• **What you should do**
Start at the line that contains "The width and height of the screenshot is (1439, 846).". Repeat it and each line after it, exactly, up to and including the final line of the data.
::: Supplied records :::
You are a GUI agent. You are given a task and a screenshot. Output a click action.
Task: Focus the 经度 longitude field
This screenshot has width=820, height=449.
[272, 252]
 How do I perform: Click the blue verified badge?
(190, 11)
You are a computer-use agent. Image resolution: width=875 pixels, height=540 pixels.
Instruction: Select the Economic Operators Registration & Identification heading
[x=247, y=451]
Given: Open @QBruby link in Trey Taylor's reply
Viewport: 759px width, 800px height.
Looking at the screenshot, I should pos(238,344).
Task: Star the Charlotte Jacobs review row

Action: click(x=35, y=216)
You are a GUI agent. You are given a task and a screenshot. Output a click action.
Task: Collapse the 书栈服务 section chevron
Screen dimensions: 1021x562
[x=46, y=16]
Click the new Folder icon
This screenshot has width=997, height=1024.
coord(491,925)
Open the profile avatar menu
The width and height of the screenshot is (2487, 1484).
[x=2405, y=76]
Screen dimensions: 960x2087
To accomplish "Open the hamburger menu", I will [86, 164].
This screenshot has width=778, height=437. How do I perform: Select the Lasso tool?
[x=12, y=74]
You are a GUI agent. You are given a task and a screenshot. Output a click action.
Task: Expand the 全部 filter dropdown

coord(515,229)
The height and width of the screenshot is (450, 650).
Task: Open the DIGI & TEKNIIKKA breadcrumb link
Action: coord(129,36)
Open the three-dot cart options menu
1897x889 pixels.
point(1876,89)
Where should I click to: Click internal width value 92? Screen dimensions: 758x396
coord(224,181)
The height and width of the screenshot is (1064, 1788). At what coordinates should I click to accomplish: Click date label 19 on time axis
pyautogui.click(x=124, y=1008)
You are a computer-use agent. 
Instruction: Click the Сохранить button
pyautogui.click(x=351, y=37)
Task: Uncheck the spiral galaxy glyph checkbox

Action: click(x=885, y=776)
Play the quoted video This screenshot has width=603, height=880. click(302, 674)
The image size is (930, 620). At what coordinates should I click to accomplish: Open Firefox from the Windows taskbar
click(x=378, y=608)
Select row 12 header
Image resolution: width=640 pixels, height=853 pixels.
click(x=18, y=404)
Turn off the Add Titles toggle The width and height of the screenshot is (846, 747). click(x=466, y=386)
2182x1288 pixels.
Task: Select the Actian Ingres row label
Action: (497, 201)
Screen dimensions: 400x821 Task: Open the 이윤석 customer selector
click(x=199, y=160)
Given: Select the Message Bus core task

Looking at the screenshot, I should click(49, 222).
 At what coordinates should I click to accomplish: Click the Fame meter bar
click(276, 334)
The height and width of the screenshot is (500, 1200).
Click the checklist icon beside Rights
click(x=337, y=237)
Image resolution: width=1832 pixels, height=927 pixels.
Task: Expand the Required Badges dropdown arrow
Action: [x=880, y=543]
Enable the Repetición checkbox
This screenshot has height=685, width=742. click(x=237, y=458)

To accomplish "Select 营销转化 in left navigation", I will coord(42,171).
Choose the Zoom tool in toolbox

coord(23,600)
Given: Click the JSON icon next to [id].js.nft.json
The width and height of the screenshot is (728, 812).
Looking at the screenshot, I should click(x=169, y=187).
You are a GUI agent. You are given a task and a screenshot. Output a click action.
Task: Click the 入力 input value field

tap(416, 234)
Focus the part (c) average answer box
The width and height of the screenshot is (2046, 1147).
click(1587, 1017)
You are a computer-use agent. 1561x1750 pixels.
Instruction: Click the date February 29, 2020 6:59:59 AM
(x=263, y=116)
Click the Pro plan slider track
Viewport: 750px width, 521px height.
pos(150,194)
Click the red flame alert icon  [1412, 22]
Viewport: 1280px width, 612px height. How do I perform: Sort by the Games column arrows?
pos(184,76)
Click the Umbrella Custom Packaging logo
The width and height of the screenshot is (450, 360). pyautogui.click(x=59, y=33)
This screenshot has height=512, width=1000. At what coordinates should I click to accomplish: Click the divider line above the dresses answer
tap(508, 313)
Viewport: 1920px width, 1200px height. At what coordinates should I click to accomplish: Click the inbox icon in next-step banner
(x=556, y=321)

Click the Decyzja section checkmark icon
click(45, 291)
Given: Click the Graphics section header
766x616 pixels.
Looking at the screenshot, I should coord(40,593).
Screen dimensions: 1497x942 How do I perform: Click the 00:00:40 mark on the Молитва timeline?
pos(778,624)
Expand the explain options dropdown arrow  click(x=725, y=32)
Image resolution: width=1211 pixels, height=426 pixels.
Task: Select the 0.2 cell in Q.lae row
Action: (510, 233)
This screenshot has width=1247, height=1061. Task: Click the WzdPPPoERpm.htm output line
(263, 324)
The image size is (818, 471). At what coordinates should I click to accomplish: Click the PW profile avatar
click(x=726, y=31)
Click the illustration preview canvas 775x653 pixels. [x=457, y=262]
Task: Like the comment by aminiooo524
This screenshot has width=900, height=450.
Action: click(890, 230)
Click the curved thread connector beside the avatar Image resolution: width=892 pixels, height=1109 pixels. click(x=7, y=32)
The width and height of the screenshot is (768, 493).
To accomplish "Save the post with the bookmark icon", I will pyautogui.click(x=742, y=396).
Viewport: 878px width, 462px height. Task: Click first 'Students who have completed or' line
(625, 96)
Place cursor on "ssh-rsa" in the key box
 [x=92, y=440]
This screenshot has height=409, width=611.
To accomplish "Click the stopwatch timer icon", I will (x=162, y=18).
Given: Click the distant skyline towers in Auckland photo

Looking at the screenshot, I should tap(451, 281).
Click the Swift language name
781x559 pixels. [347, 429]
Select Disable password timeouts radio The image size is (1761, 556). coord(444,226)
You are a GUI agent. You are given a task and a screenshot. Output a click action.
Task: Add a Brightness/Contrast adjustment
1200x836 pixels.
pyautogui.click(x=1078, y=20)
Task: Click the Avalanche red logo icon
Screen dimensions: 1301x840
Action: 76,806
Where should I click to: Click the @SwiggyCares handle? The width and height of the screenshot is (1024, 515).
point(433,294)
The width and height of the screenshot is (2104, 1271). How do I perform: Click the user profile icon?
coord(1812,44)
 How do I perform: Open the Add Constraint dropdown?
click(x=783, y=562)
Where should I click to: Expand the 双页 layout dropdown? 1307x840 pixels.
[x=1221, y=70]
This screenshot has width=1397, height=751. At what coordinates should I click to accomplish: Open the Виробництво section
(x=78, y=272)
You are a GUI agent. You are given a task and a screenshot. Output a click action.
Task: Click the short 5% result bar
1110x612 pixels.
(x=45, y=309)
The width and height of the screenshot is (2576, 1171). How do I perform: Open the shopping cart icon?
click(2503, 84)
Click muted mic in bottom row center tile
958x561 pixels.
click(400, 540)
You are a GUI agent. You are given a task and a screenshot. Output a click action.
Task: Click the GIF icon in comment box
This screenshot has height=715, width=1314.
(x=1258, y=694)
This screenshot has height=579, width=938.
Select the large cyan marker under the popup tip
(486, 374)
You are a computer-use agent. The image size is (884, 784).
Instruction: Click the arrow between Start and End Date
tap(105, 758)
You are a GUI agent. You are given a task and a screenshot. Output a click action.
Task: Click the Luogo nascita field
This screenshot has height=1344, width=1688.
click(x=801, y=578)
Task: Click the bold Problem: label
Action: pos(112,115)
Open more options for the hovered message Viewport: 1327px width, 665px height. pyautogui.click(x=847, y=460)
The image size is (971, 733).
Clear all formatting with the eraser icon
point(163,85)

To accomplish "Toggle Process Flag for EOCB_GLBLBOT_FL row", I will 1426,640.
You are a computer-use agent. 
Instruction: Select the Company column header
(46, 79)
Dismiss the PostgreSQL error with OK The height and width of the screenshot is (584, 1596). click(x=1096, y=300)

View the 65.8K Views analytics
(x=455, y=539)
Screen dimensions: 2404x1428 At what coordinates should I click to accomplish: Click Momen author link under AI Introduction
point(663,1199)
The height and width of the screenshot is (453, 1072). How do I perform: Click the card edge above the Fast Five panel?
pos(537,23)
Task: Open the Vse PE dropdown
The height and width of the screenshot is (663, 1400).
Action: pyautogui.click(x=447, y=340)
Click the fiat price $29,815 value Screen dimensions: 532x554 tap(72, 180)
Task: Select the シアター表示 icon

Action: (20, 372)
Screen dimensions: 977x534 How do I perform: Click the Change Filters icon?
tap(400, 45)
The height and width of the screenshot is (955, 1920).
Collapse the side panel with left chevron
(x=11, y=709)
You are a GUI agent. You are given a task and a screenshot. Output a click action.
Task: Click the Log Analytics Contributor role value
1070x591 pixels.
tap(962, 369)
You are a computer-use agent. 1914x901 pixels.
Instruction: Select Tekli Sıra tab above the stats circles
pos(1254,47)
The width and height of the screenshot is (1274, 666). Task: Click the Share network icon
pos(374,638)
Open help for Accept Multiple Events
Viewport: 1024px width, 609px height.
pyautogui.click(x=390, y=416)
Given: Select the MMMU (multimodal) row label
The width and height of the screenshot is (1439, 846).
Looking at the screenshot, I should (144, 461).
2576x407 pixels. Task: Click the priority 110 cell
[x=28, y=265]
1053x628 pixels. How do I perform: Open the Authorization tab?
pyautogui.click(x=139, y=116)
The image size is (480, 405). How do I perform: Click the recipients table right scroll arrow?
:::
• **Expected answer**
The width and height of the screenshot is (1439, 846).
Looking at the screenshot, I should (144, 461).
2576x407 pixels. Task: Click the priority 110 cell
[x=28, y=265]
1053x628 pixels. How do I perform: Open the Authorization tab?
pyautogui.click(x=139, y=116)
The image size is (480, 405). How do I perform: Click the recipients table right scroll arrow?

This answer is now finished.